I'd add a couple of things to that. One, I like the idea of the moderating hormone because I do think that's part of it. And Randy's given a reasonable explanation. The other thing is the types of receptors of which the GLP receptor is in the class with chronic stimulation, they sort of damp down their signal. So there are systems to moderate the amount of signal a GLP1 receptor will generate. It's called desensitization. And so that probably has a role. But the other thing that I've been thinking about a lot is the receptors for this are diffuse, right? They're not on all the neurons, they're not on all the islet cells elsewhere in the brain. They're not on all the lymphocytes, they're on small subsets of lymphocytes, they're on vascular cells, the cells in the lining of the blood vessel, but not all of them. So just the fact that the targets are so Diffuse, I think, prevents you from getting these kind of overwhelming effects that we see, as you said before, with antineoplastic drugs, where you blast all the immune cells at once. It's a system that's built for moderation in the distribution of its receptors, in the types of receptors that it has. And again, I think that makes it harder to study. You can't go and cut out all the GLP receptors, but I think that I'm gonna start using moderation. I will credit you.

Derek Thompson

Cool. Yeah. The moderation molecule. I love this idea that the body that the very same thing that makes GLP1 drugs a moderation molecule also makes their mechanism hard to study. Right. And that is the fact that they're only expressed on a certain share of certain cells and certain neurons.

Randy Seeley

It also makes it hard if you're the CEO of a pharma company, to decide to use it.
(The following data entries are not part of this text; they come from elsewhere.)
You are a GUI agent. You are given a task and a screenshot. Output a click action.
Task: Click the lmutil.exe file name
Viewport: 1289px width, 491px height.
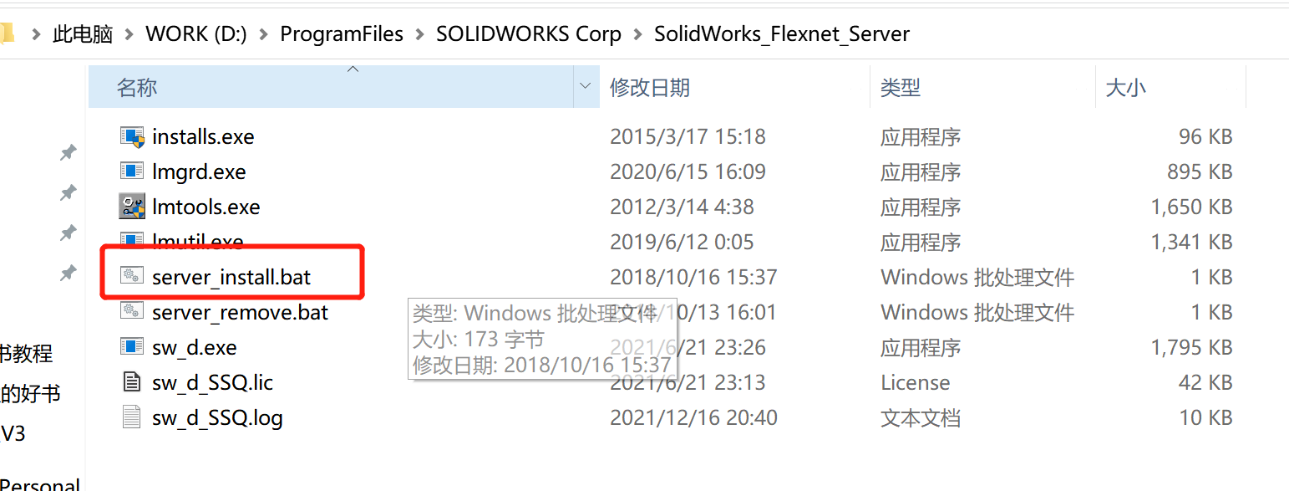click(x=198, y=242)
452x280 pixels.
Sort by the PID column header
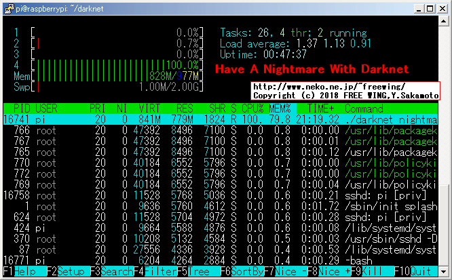click(x=21, y=108)
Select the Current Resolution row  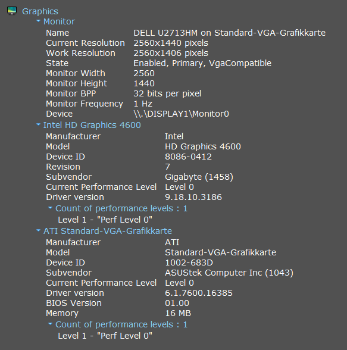[127, 43]
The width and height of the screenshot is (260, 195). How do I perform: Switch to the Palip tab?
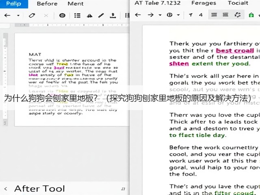[x=14, y=4]
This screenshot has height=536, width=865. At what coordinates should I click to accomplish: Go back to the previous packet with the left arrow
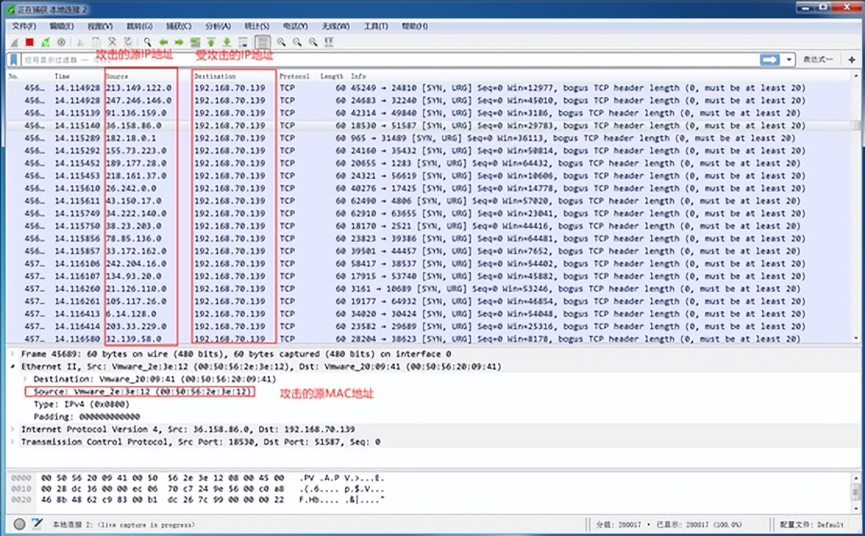163,42
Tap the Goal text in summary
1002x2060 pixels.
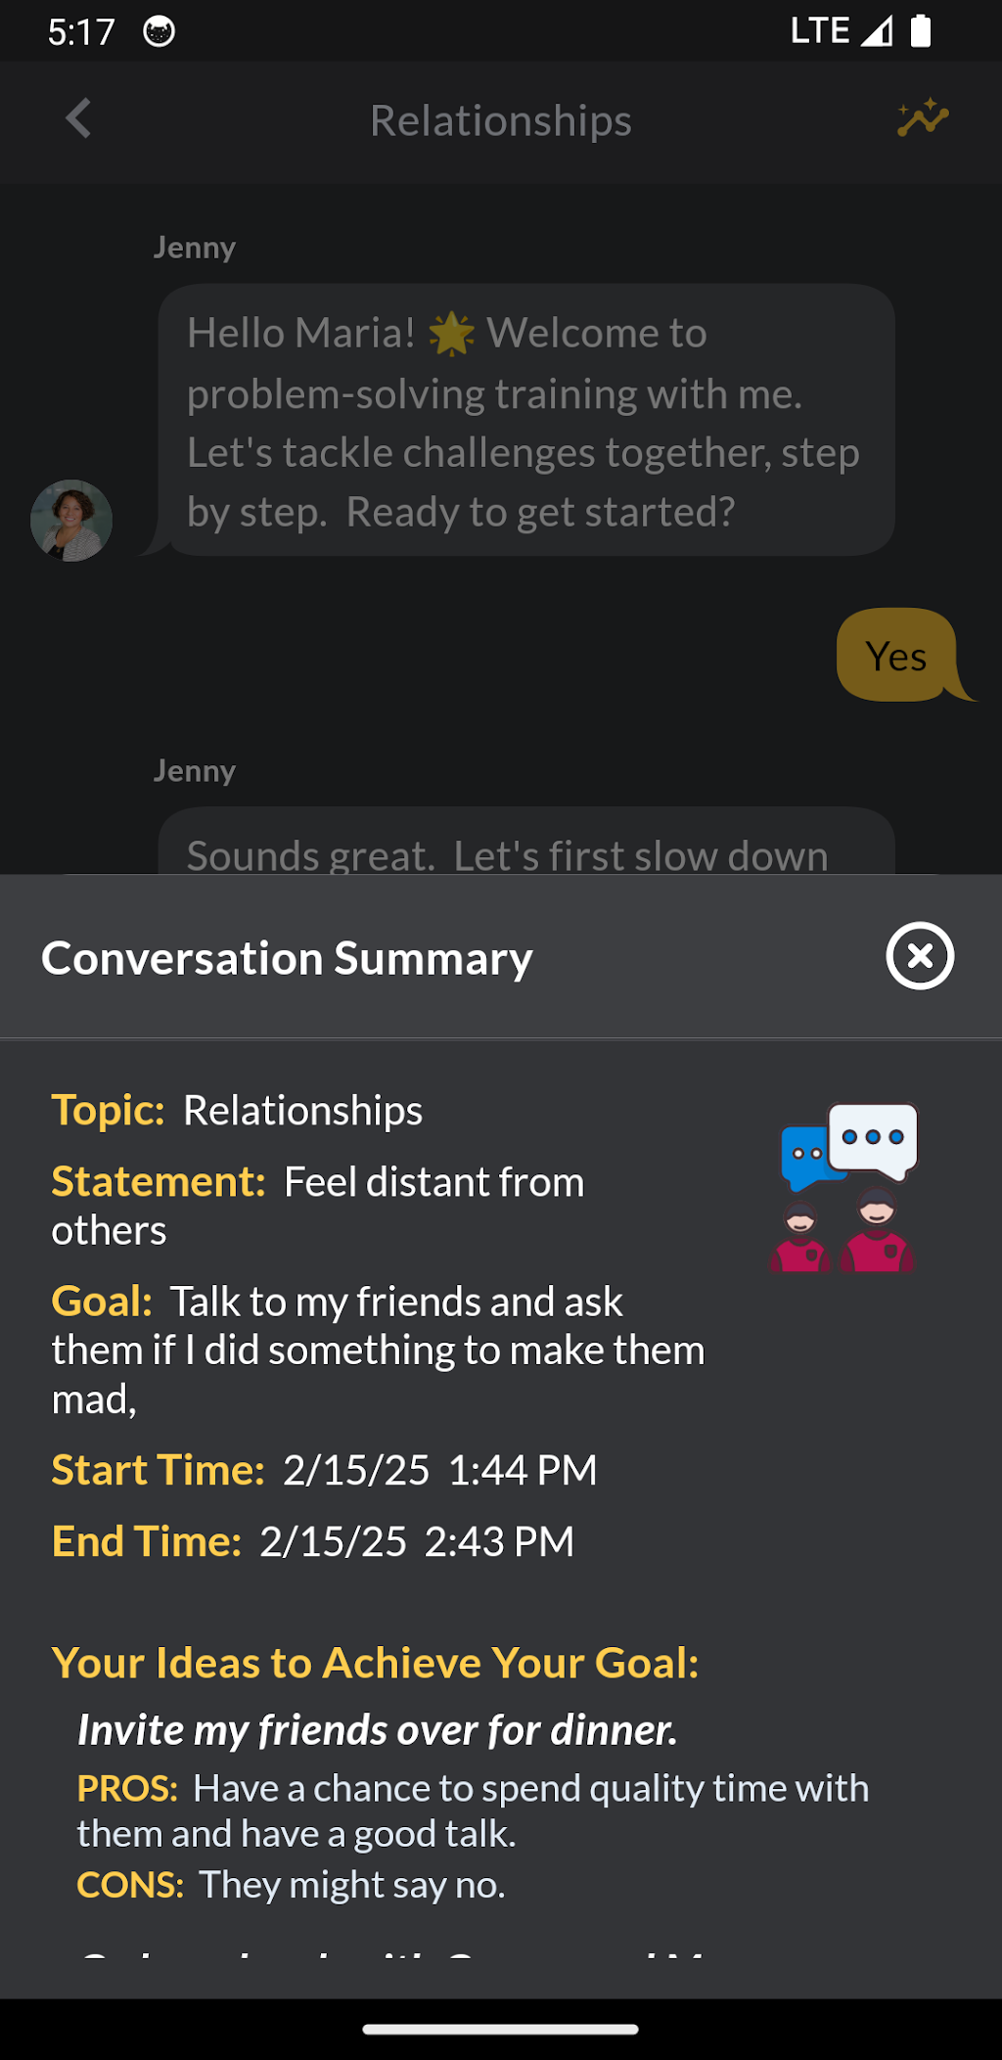pyautogui.click(x=378, y=1350)
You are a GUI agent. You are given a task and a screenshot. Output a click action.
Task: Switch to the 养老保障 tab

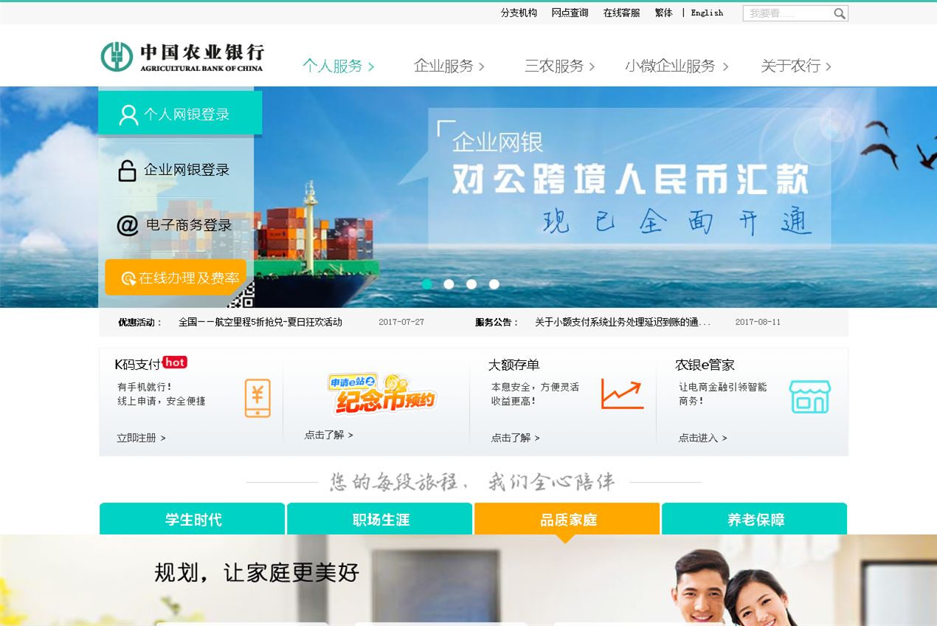click(x=755, y=519)
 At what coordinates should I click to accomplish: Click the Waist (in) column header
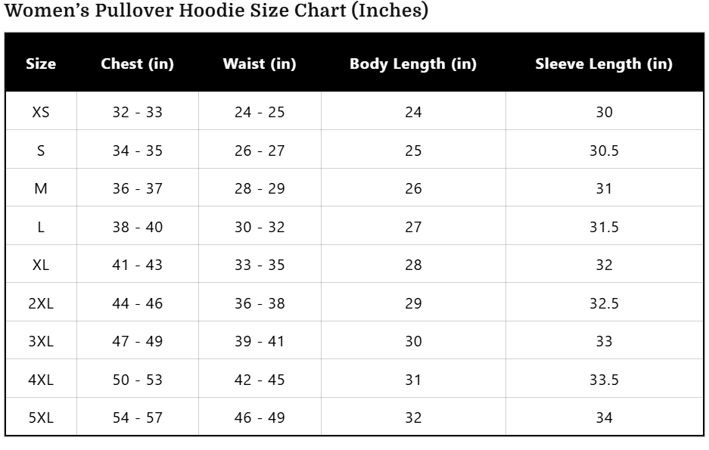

Right. In other words, if you have something that has very potent biology, right? Like you super big obvious effects, TNF, Alpha, IL6, or things like this. Right. Then, by the way, turning those on and off, boy, those seem like a great idea, right? I can move a lot of biology around. I can move the system around a lot. Right. And if you're trying to fix cancer, that seems like a really good idea. Right. I want to be as potent as I can. But in the context of these chronic diseases, sometimes being subtle right. Over the long run is more effective than, again, taking the biggest hammer I can find and taking it to that biology.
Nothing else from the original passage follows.